Azure Databricks Environment Setup
2021-11-07
0. Intro
Today I spent some time exploring Azure Databricks service, I find the website UI is not very convenient in terms of writing code (too many mouse operations).
So I decide to set up Databricks with my favourite IDE - VS code, so that I can use my local editor to interact with cluster and run code.
This tutorial aims to help you with the environment setup process (I had a lot of fun with it, so I hope this post can help someone else trying to do the same thing, or my future self who have completely forgotten the steps).
1. Context
Databricks vs Apache Spark
- Databricks is an Analytics Platform based on Apache Spark
- Apache Spark is an Analytics Engine.
Databricks
Databricks is an Apache Spark based Unified Analytics Platform, optimized for the cloud.
Databricks is based on Apache Spark, so it has all the features from Spark, supports multiple languages and libraries, etc.
In short, it is going to do the heavy lifting for us to use Spark.
Azure Databricks
It’s just Databricks running on Azure platform.
- It is an Azure service that allows you to build Apache Spark-based applications.

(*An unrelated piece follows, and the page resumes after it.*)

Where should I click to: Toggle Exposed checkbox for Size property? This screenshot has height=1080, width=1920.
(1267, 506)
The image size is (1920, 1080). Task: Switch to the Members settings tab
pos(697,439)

- It is an analytics platform runs on the cloud, allows you to build Spark applications easily.
Diagram
To help us understand the terminologies, I’ve drawn this diagram to show the relationship of different pieces.
- we need to create a databricks service in Azure portal, it is a workspace with unique url and id
- we can create notebook in databricks workspace, notebook are essentially instructions using different languages to interact with cluster and storage mediums (e.g., DBFS)

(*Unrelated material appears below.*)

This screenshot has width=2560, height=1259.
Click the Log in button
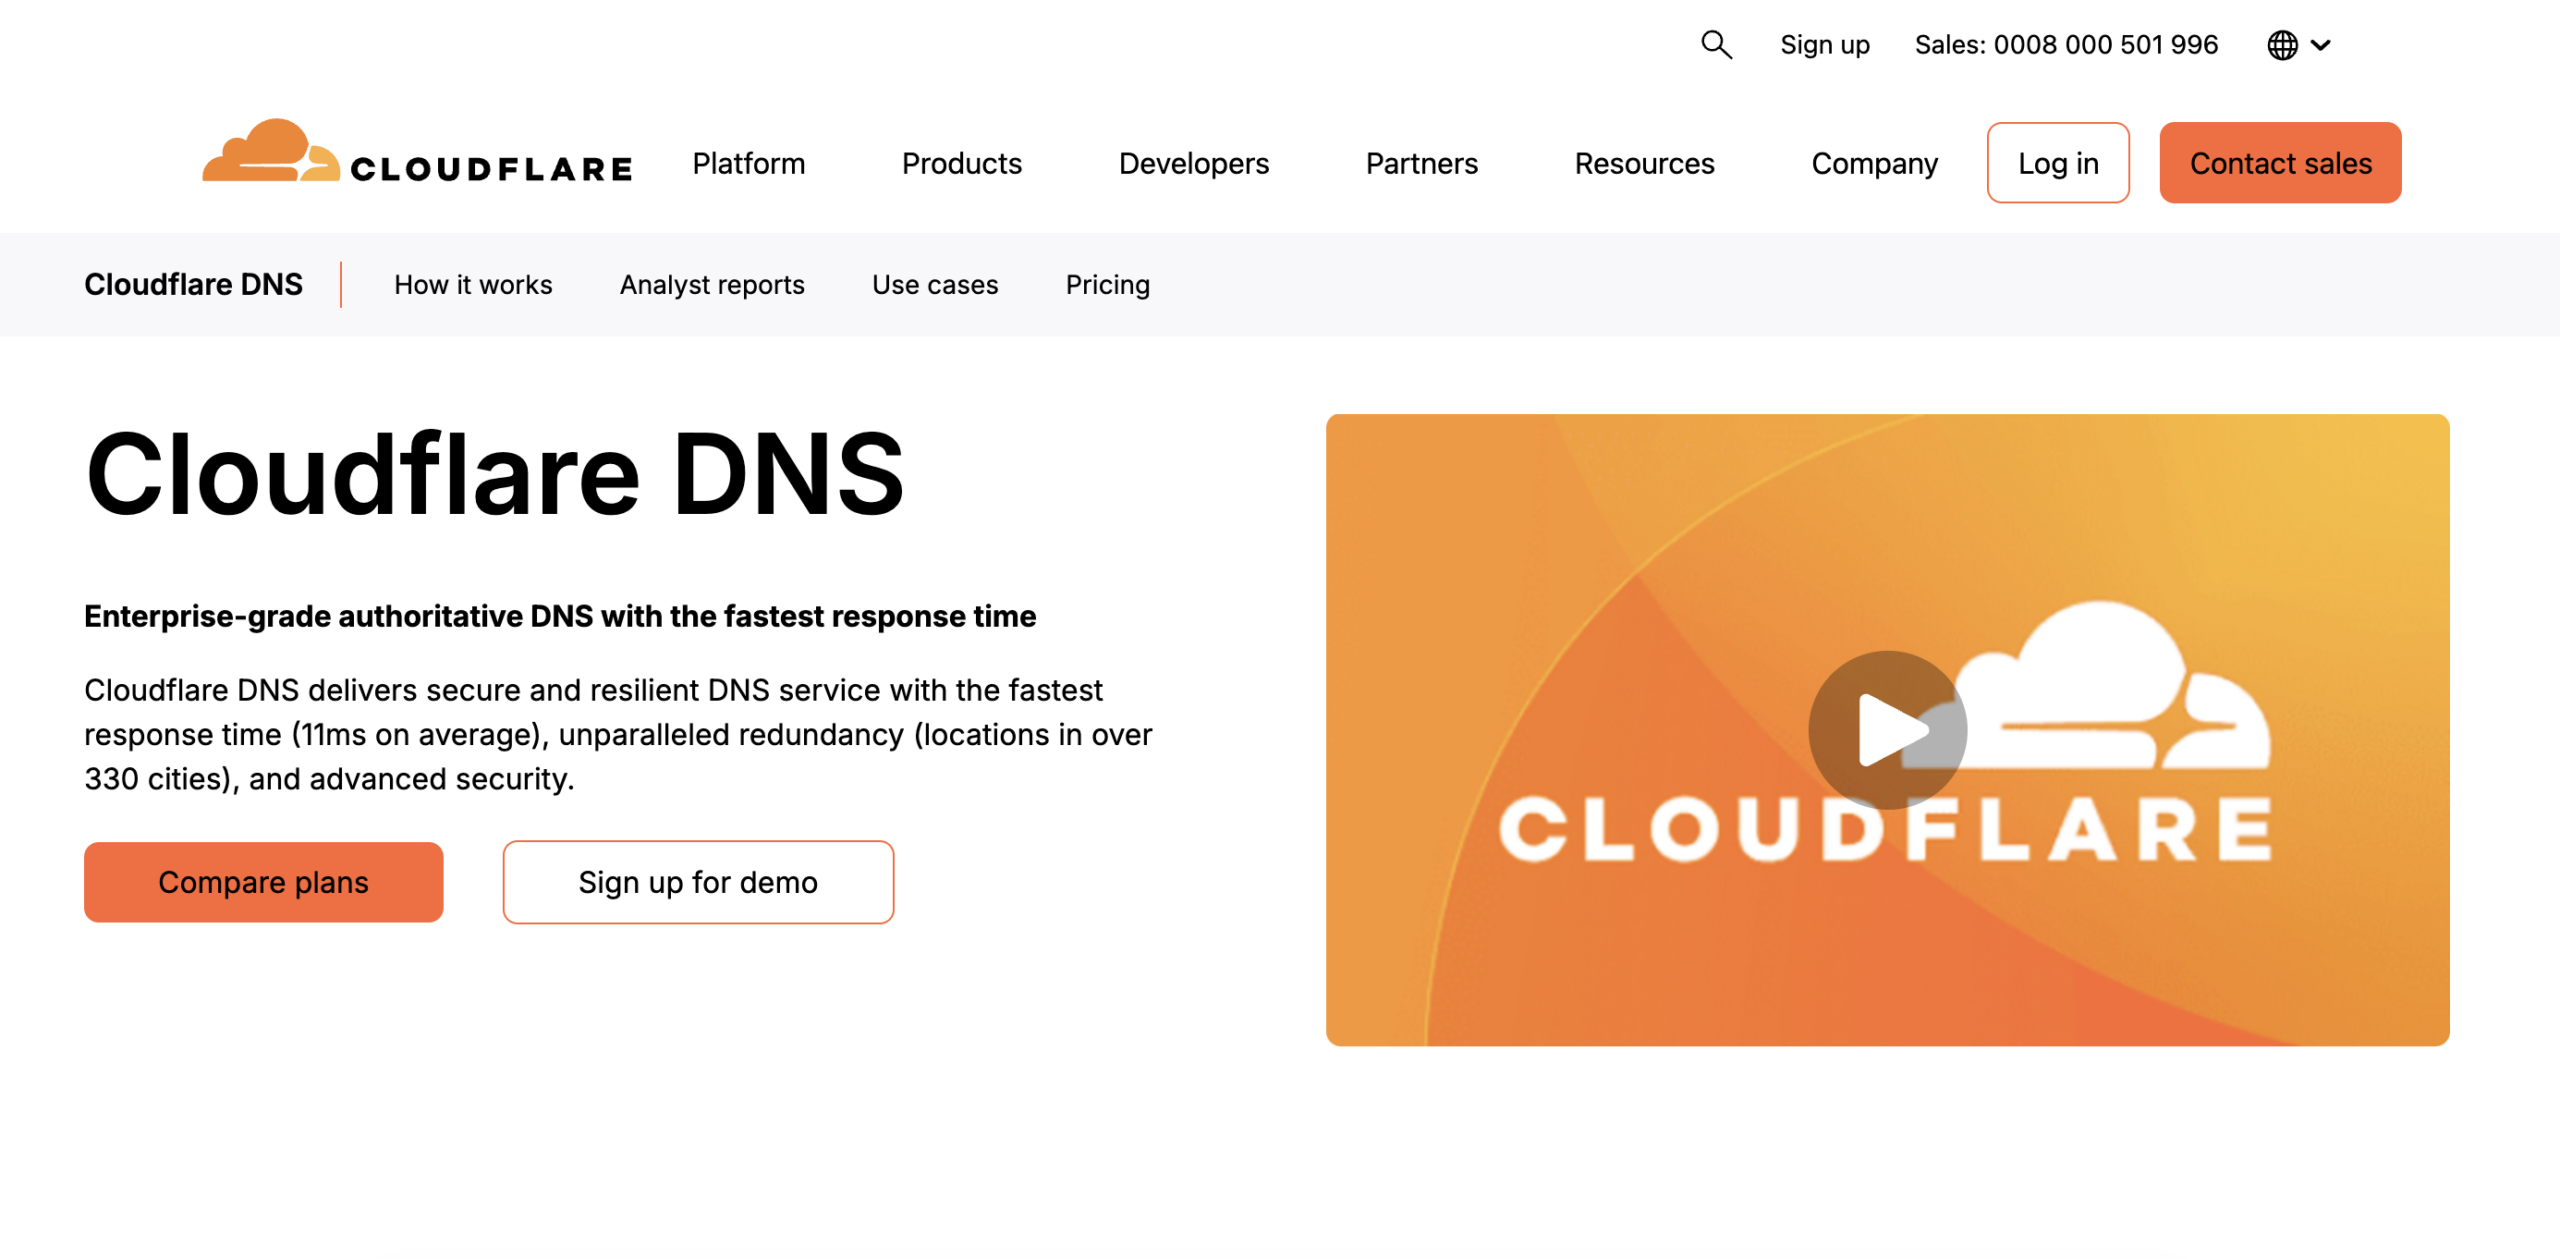point(2057,163)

- we can create many clusters in the workspace, we can also create a pool to share resources among different clusters
- cluster is the databricks runtime, it has different versions and you can specify how may workers you want to have, you will have to pay for the cluster’s computational resource (DBU is the measurement unit)
- your can attach your notebook to any clusters (or no cluster at all if you don’t need to run anything), once it’s attached, when you run the notebook instructions, for example, load a csv file from DBFS and create a table, the cluster attached will be doing the job based on instructions.
- database and tables are created and stored in the cluster
2. Databricks CLI
Workflow
Create workspace and generate token
Note: you also need to create a cluster (go to compute -> cluster -> create), I am using version:
7.3 LTS (includes Apache Spark 3.0.1, Scala 2.12)
Install CLI on local machine
pip install databricks-cli
databricks --version
Note: I’m having issue at this step on MacOS, but it is working fine on my windows machine. Solved: use
pip3 install databricks-cli
Configure profile
# powershell
databricks configure --token
# provide your workspace url, e.g., https://adb-xxxxxxxxx.azuredatabricks.net/
# provide your token
# check the profile
get-content ~/.databrickscfg
Test
databricks fs ls
You should be able to see some folders.
3. Connect with IDE
Reference: https://docs.microsoft.com/en-us/azure/databricks/dev-tools/databricks-connect
1. Install some packages
-
Anaconda: Anaconda | Individual Edition
-
after installation, open the application and launch cmd.exe, create a dbconect in that window
conda create --name dbconnect python=3.7 conda
-
-
Winutil: run the following command in admin mode powershell window, it will download hadoop 2.7 and add into env variables
New-Item -Path "C:\Hadoop\Bin" -ItemType Directory -Force Invoke-WebRequest -Uri https://github.com/steveloughran/winutils/raw/master/hadoop-2.7.1/bin/winutils.exe -OutFile "C:\Hadoop\Bin\winutils.exe" [Environment]::SetEnvironmentVariable("HADOOP_HOME", "C:\Hadoop", "Machine")
2. Install databricks-connect
pip uninstall pyspark
pip install -U "databricks-connect==7.3.*" # or X.Y.* to match your cluster version.
# configure (refer to the official doc to find identifiers)
databricks-connect configure
# test connection
databricks-connect test
3. Download IDE extensions
Databricks Connect - Azure Databricks | Microsoft Docs
For people using VS code, I find the steps pretty straightforward, you need to use Python 3.7 as interpreter, and change some configs in the preference UI, then you can test the connection by running some examples, like the below one (just create a new py file and right click to select run):
from pyspark.sql import SparkSession
from pyspark.dbutils import DBUtils
spark = SparkSession.builder.getOrCreate()
dbutils = DBUtils(spark)
print(dbutils.fs.ls("dbfs:/"))
print(dbutils.secrets.listScopes())
4. Troubleshooting
- conda command not found: please open the anaconda application and launch cmd
- hadoop is not found: please check env variables, point to the directory a level above the Bin folder, e.g., C:\Hadoop is correct, C:\Hadoop\Bin is wrong.
- hadoop is still not found: close your IDE and terminal, restart them.